Semper Liberi

Thursday, August 24, 2006

Just So

Though not particularly known as a legal commentator- or, at least, as a specialist in that area- Jonah Goldberg has a piece up on consitutional law and the contradictions shown by some living consitutionalists during the NSA wiretaps controversy. Goldberg attacks the ACLU, among other groups, for construing the Consitution with great flexibility in so many areas but advocating a rigid view of presidential war powers. I think his reasoning is somewhat inelegant, and perhaps incorrect, in places, but his conclusion is nicely stated:

Long before the concept of a living Constitution was hatched, the authors of the original version — as well as the courts interpreting it — understood that the executive branch has the authority and flexibility to conduct foreign policy and wage war. Terrorists may be criminals, but they aren’t merely criminals. They’re waging war against us and doing so in ways never imagined by the founders. They don’t want territory or treaties, and they don’t use armies and cannons. They want to make our own technology and freedoms into weapons they can use against us.

And so here is the real absurdity of the “living Constitution” school. Where the Constitution is supposed to be inert, they want it alive and mutating. But where the Constitution was intended to be flexible, complete intellectual rigor mortis has set in.

Tuesday, August 22, 2006

We're Back...

Its been an interesting, stimulating, and ... eventful summer, but for better and for worse we're back to school here at the good old College of Law. One of the "better" implications of that formulation, hopefully, is the resurrection of this blog.

Right now, Semper Liberi has both a lot to cover and not much to cover. There are still a lot of cases from last year's SCOTUS term that this blog hasn't covered yet and which certainly deserve coverage (Hamdan not least among them, of course).  And, as always, there's tons of great scholarly material and commentary floating around out there that merits attention here.  However, until the first Monday in October rolls around there will probably be fairly few legal events that will require immediate discussion, at least for the purposes of this blog.  That should allow some time for the commentators  (read mostly, but hopefully not exclusively, me) to catch up somewhat.

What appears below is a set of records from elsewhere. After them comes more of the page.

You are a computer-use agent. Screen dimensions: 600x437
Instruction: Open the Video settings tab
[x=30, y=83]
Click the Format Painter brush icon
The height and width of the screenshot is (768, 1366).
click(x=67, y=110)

The bottom line regarding the blog, I suppose, is that we'll see how it goes as it goes. Thanks for your patience and readership.

Brian

P.S.

I also have to extend a special thanks to all those who wished me well during the "unpleasantness" of the spring / first half of summer.  Fortunately,  I have good reason to think that those matters are now permanently in the past .  Getting back to the practice and (now) the study of law has been the  -aside from the above mentioned expressions of concern-  the best medicine.